PMSA (prostate-specific membrane
antigen) is currently the most significant target for diagnosing and treating PCa (
prostate cancer). Herein, we reported a series 68Ga/177Lu-labeled multimer PSMA tracer conjugating with PEG chain, including [68Ga]Ga-
DOTA-(1P-PEG4), [68Ga]Ga-
DOTA-(2P-PEG0), [68Ga]Ga-
DOTA-(2P-PEG4), and [68Ga]Ga/[177Lu]Lu-
DOTA-(2P-PEG4)2, which showed an advantage of a multivalent effect and PEGylation to achieve higher
tumor accumulation and faster kidney clearance. To figure out how structural optimizations based on a PSMA multimer and PEGylation influence the probe's
tumor-targeting ability, biodistribution, and metabolism, we examined PSMA
molecular probes' affinities to PC-3 PIP (PSMA-highly-expressed PC-3 cell line), and conducted pharmacokinetics analysis, biodistribution detection, small animal PET/CT, and SPECT/CT imaging. The results showed that PEG4 and PSMA dimer optimizations enhanced the probes'
tumor-targeting ability in PC-3 PIP
tumor-bearing mice models. Compared with the PSMA monomer, the PEGylated PSMA dimer reduced the elimination half-life in the blood and increased uptake in the
tumor, and the biodistribution results were consistent with PET/CT imaging results. [68Ga]Ga-
DOTA-(2P-PEG4)2 exhibited higher
tumor-to-organ ratios.
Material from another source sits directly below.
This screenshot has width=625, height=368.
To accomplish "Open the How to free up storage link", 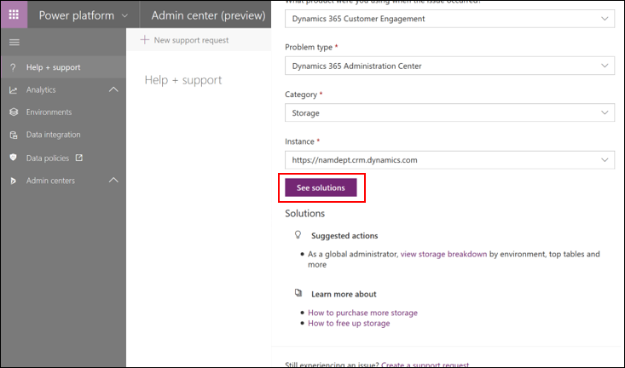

When labeled by
lutetium-177, relatively high accumulation of DOTA-(2P-PEG4)2 was still detected in PC-3 PIP
tumor-bearing mice models after 48 h, indicating its prolonged
tumor retention time. Given the superiority in imaging, simple synthetic processes, and structural stability, DOTA-(2P-PEG4)2 is expected to be a promising
tumor-targeting diagnostic molecular probe in future clinical practice.